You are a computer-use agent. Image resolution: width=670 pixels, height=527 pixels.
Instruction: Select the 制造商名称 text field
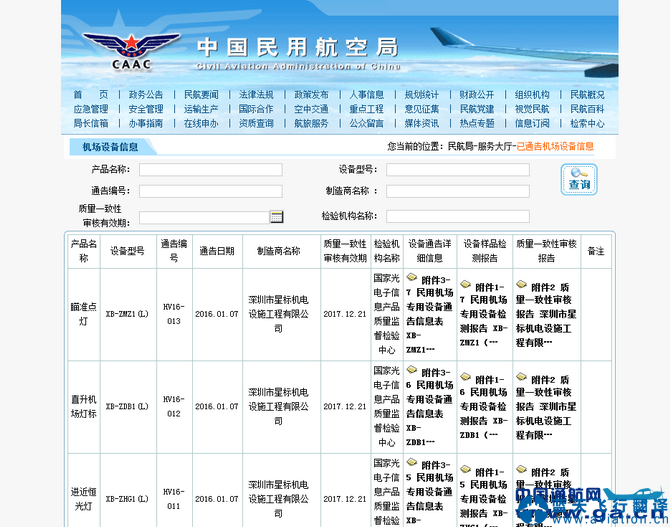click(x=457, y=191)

● ● ● ●

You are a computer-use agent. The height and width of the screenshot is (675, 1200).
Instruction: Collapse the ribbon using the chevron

● ● ● ●

● WORK TO BE COMPLETED:
Lines with the word "height": copy each one from the data above.

● WRITTEN ANSWER:
You are a computer-use agent. Image resolution: width=670 pixels, height=527 pixels.
You are a computer-use agent. The height and width of the screenshot is (675, 1200).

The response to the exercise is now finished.